The 2021-22 wheat import estimate is revised slightly downward to 10.8 million tons but remains 2.7 million tons higher than the previous year because of the increased need for imports resulting from the drought losses. The current import estimate assumes the Turkish Grain Board (TMO) will continue purchasing imported wheat until Turkey’s next wheat harvest, strong barley imports, and a projected slowdown in feed demand in the second half of the marketing year.
According to the Turkish Statistic Institute (TUIK), Turkey’s wheat imports during the first six months of 2021/22 (from June-November 2021), increased by 20 percent year-over-year, reaching about 5.3 million tons.
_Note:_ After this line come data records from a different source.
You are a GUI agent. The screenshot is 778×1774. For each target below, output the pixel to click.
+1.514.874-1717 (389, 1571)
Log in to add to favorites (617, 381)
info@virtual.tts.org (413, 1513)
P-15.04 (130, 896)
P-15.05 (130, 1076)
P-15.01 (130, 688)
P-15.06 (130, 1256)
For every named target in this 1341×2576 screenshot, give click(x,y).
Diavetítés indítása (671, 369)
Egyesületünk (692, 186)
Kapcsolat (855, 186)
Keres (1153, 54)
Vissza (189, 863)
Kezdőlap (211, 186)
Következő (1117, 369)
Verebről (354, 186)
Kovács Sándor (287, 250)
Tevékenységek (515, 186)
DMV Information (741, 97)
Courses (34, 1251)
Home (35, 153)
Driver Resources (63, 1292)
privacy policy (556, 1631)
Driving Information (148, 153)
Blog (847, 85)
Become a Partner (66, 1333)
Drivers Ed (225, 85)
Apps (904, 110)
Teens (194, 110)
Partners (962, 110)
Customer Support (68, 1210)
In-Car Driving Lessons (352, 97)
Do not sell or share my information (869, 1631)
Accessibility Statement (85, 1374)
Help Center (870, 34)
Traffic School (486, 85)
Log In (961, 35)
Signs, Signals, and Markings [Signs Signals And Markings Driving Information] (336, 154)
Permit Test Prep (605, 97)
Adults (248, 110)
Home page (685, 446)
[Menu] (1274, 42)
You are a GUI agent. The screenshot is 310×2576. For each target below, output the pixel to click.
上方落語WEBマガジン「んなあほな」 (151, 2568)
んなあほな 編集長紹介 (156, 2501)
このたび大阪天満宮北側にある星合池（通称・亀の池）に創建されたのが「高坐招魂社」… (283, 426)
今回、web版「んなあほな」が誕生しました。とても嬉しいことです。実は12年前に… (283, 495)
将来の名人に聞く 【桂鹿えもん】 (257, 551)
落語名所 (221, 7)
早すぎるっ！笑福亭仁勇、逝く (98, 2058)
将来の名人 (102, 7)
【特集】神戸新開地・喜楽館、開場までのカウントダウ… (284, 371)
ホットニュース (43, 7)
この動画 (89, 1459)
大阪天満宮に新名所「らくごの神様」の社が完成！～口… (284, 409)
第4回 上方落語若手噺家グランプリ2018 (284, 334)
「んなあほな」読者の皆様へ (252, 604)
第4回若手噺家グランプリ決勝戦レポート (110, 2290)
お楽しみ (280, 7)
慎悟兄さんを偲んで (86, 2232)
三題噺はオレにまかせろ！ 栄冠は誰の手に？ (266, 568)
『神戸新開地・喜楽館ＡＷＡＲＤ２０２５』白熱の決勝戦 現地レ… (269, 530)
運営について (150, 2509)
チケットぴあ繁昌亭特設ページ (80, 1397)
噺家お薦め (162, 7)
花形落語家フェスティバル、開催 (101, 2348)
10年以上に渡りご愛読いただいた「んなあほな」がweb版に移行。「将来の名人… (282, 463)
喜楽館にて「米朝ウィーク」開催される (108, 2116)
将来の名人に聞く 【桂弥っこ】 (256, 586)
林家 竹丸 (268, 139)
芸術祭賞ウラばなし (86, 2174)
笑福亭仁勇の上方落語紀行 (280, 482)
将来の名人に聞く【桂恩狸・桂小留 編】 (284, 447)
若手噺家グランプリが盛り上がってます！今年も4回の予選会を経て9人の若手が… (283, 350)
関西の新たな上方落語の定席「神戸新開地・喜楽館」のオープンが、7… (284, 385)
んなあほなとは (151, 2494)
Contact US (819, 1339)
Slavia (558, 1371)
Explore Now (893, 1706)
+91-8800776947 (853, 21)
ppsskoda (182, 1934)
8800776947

Russia and Ukraine were the main suppliers, supplying 3.3 million tons and 1.3 million tons, respectively. TMO has purchased 5.75 million tons of grain in twenty different tenders since June 2021.
BETTER FLOUR EXPORT THAN LAST YEAR
For 2021-22, Turkey’s wheat exports, including wheat products, are forecast slightly higher at 6.55 million tons which is close to the previous year’s export level. This estimate assumes better flour export than last year, and stable exports of pasta and transshipped wheat to neighboring countries.
Turkey’s wheat flour exports during the first six months of 2021-22 (from June to November 2021) were just above last year’s exports of the same period, reaching 1.67 million tons. For this period, Iraq remained the leading market for Turkish flour, with exports totaling 750,000 MT. The next largest destinations for Turkish flour were Syria at 162,000 MT, Yemen at 137,000 MT, and Djibouti at 111,000 MT.